» DIRECTIONS FOR THIS TASK
Leaving out every image, restate all the records word for word.
--- START ---
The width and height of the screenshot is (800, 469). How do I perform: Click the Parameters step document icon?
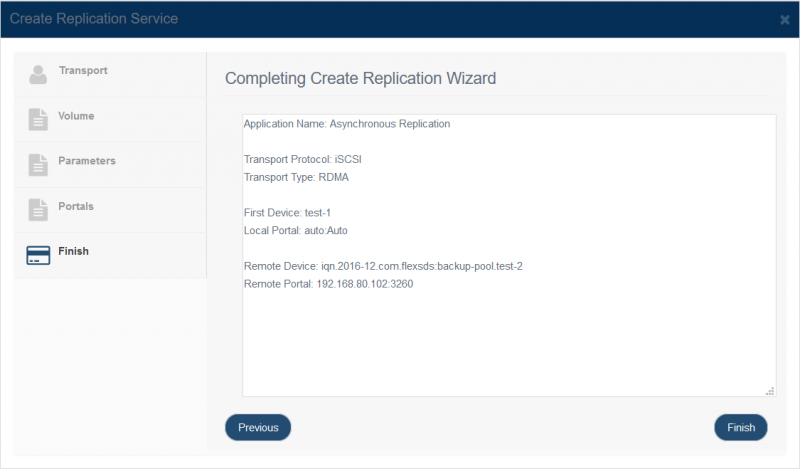pyautogui.click(x=38, y=164)
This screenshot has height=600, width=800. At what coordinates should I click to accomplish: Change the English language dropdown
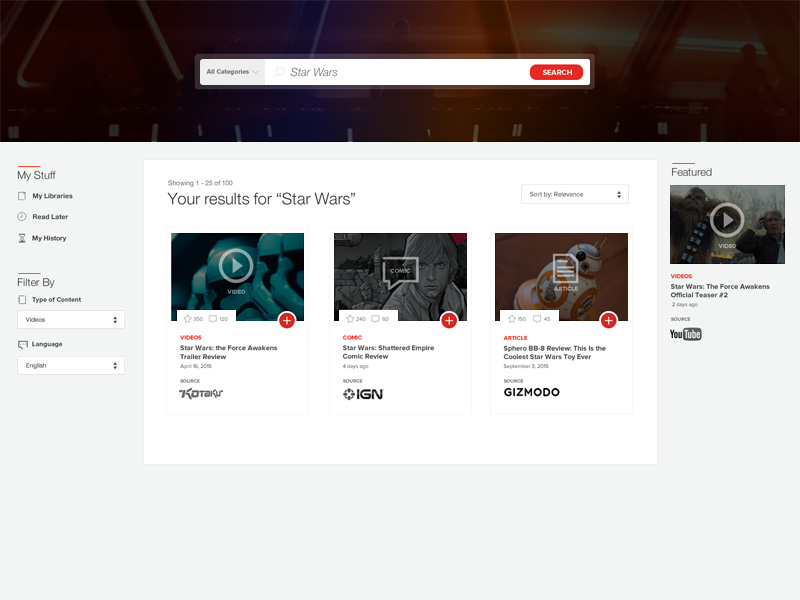point(71,366)

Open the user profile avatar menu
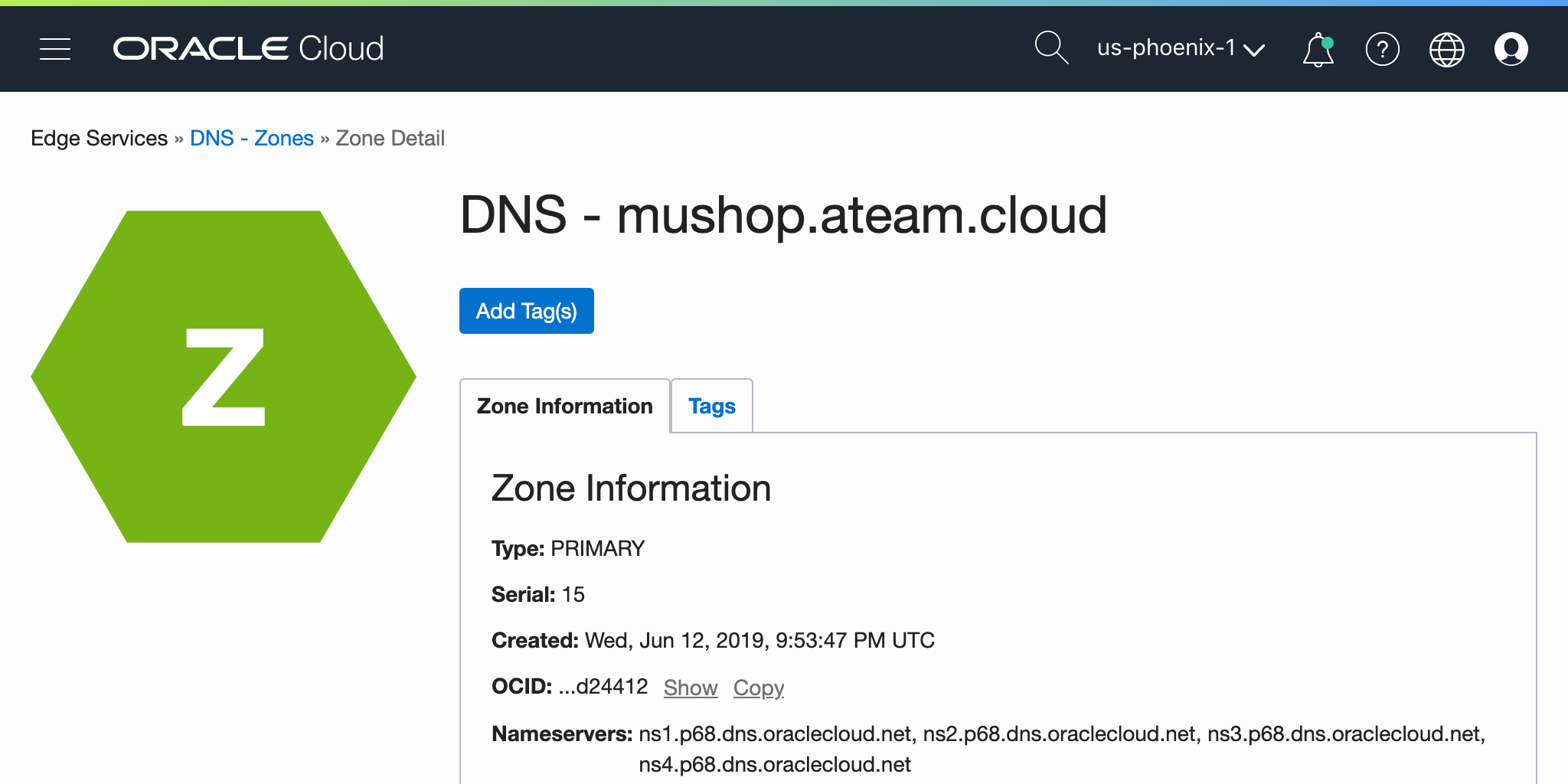(x=1511, y=50)
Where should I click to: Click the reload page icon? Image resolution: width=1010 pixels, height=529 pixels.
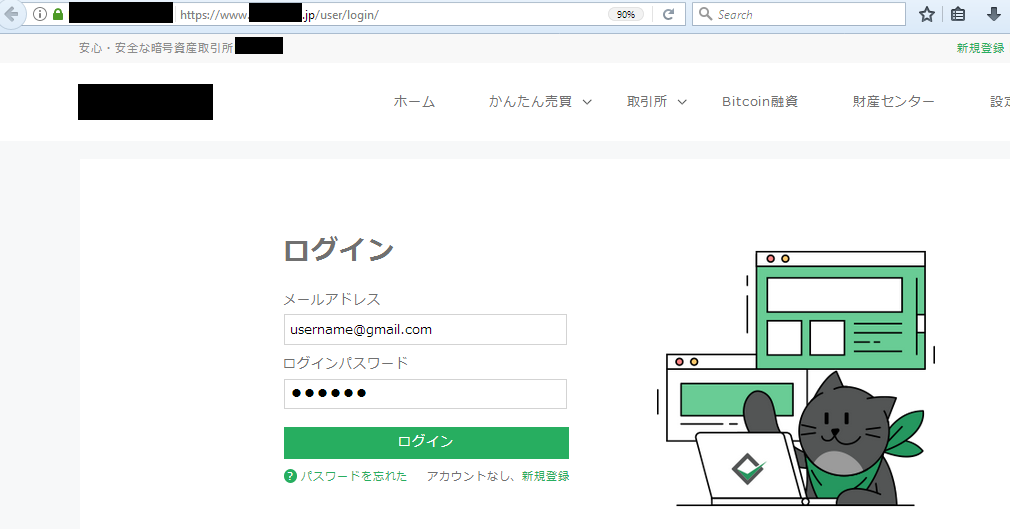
--- END ---
» SOLUTION TO THE EXERCISE
The width and height of the screenshot is (800, 469). How do I perform: Click the Parameters step document icon?
pyautogui.click(x=38, y=164)
This screenshot has height=600, width=800. At what coordinates should I click to accomplish: Change the English language dropdown
point(71,366)

Open the user profile avatar menu
(x=1511, y=50)
Where should I click to: Click the reload page icon? Image resolution: width=1010 pixels, height=529 pixels.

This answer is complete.